China Economy Under Pressure as Factory Output, Retail Sales Growth Slow Sharply
Worries grew about the health of China’s economic recovery from the covid-19 pandemic after it reported lower-than-expected factory output and retail-sales growth in July. Economists blamed travel restrictions, floods and typhoons for the bad news. In recent weeks many have cut their forecasts for Chinese GDP growth this year as the Delta variant spreads around the country.
- Industrial output +6.4% y/y vs June’s +8.3%, Reuters poll +7.8%
- Retail sales +8.5% y/y vs June’s +12.1%, Reuters poll +11.5%
- Fixed asset investment +10.3% in Jan-July, Reuters poll +11.3%
Analysts expect growth to continue to slow.
Boeing to Remove Starliner from Rocket, Months-Long Delay Expected
Boeing announced Friday that it has to send its troubled CST-100 Starliner capsule to a factory for repairs, delaying an unmanned test flight to the International Space Station (ISS) for several months. The spacecraft had been due to launch from Cape Canaveral, Florida, on August 3 on an Atlas V rocket built by United Launch Alliance but the flight was delayed because of problems with four propulsion system valves.

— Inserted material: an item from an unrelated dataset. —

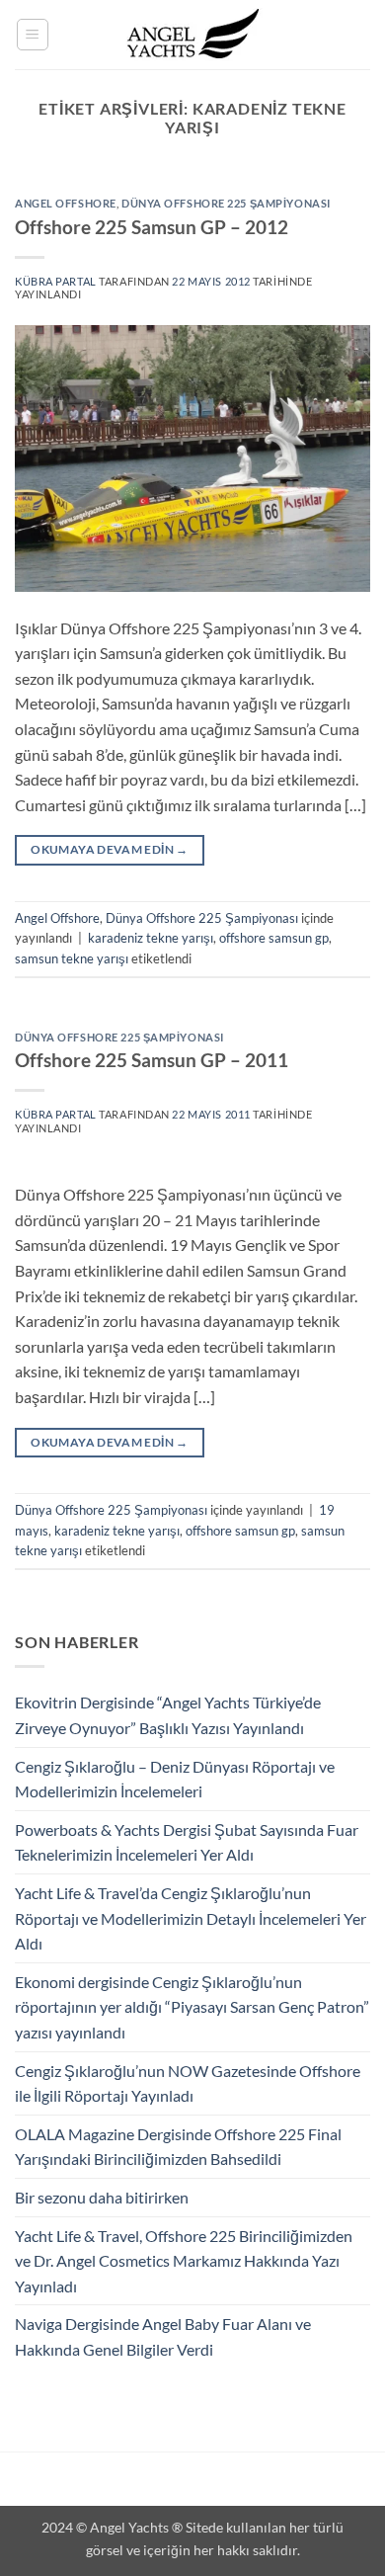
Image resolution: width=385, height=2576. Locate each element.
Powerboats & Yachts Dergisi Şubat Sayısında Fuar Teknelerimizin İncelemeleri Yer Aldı (186, 1842)
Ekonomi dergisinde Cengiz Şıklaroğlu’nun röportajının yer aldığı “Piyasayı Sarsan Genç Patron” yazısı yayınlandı (192, 2006)
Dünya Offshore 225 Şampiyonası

Boeing said it would be forced to remove the capsule from the Atlas V rocket and transport it to a factory at the Kennedy Space Center for “deeper-level troubleshooting” of the valves.

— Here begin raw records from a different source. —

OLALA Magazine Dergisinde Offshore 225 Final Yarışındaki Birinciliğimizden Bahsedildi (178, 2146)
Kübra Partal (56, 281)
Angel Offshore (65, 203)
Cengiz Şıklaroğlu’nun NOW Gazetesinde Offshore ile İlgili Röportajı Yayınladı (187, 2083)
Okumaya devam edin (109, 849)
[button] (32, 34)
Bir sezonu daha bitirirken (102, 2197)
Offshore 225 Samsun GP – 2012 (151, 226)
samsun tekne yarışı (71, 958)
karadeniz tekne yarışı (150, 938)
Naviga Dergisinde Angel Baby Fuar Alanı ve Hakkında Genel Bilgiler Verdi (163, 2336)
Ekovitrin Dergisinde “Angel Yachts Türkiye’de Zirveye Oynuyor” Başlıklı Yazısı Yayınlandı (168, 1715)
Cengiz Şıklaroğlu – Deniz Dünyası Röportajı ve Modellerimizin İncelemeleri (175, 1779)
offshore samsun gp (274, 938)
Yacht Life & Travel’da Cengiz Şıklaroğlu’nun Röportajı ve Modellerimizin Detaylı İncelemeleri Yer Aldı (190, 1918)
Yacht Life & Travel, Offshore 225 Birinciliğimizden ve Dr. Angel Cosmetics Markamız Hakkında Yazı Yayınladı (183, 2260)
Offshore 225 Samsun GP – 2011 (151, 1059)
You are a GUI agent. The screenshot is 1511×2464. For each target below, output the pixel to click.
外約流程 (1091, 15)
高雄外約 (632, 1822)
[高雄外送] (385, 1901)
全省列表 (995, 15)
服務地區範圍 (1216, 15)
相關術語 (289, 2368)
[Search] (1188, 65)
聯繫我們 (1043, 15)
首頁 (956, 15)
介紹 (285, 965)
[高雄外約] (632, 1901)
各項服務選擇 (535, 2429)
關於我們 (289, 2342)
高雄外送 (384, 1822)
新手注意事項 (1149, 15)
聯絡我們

FEMA’s Funerals Reach $1 Billion
A massive FEMA program is helping to reimburse the high costs of funerals in the COVID-19 era—so far, it’s reached $1 billion in disbursements, a grim statistic, but less than half of what was originally earmarked for the program in December 2020. According to one official, funeral assistance is part of the regular disaster assistance program, “but not to this scale, normally.”
There have been more than 150,000 applicants to the massive FEMA program, which all indications suggest will be issuing COVID-19-related funeral aid through 2023.
U.S. regulators launch formal investigation into Tesla Autopilot system
Federal vehicle safety regulators have launched a formal investigation into Tesla’s Autopilot system following a series of crashes that have left at least 17 people injured and one dead, according to documents filed by the National Highway Traffic Safety Administration. Autopilot is Tesla’s limited self-driving feature that still requires a human to operate.
The formal investigation comes just months after the NHTSA and National Transportation Safety Board said they were looking into the company, following a crash in Texas. In recent months there have been several probes into Tesla’s Autopilot, including an investigation in March after a Model Y using the system reportedly struck a stationary police car.